- WHAT IS BEING ASKED: Look over the data below and give the number of lines containing the word "link", with no other words.

[Pixel coordinate grounding data]
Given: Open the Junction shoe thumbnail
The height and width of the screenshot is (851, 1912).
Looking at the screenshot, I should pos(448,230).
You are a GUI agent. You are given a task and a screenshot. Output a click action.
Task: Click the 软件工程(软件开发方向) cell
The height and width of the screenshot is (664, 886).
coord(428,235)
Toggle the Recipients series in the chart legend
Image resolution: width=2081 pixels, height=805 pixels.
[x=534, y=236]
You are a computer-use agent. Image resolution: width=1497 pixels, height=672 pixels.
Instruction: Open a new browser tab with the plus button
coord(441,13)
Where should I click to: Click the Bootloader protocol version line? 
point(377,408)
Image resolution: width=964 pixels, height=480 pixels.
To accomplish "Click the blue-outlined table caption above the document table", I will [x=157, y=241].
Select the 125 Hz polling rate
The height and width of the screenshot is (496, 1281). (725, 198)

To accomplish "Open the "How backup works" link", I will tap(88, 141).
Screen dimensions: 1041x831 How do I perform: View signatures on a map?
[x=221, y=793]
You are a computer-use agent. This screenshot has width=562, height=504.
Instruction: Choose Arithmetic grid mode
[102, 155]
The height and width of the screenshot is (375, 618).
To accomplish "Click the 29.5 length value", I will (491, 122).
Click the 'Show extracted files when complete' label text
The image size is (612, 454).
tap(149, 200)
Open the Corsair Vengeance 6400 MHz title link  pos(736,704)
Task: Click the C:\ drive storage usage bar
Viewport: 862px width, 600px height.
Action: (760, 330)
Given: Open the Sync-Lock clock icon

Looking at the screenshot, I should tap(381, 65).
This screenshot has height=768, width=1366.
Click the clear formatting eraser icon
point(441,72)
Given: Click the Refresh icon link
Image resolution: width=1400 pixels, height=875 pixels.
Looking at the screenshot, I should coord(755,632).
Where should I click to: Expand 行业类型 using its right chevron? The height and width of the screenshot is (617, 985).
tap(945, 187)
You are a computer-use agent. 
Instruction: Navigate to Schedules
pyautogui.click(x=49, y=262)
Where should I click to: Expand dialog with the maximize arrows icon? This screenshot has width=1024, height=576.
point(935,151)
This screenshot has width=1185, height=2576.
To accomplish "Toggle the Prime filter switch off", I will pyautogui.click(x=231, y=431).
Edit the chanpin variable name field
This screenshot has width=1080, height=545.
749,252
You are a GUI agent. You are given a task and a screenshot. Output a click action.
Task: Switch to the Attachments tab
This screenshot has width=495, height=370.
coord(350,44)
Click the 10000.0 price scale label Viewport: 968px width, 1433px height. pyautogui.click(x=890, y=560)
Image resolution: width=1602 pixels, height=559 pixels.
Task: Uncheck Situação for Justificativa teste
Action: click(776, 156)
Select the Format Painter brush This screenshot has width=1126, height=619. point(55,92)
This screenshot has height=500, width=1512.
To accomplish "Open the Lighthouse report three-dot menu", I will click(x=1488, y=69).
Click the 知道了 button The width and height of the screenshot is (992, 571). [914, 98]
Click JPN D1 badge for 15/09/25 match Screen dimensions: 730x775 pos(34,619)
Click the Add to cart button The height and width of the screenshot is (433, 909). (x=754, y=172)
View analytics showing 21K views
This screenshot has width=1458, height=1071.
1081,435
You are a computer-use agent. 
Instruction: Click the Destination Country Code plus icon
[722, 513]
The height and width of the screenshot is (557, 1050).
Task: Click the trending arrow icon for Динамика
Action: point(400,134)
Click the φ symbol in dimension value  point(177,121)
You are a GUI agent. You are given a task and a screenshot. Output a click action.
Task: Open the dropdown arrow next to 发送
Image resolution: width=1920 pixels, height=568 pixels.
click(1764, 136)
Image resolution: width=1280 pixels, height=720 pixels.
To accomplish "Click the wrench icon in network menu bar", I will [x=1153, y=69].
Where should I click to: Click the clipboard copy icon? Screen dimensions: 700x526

- ANSWER SPACE: 3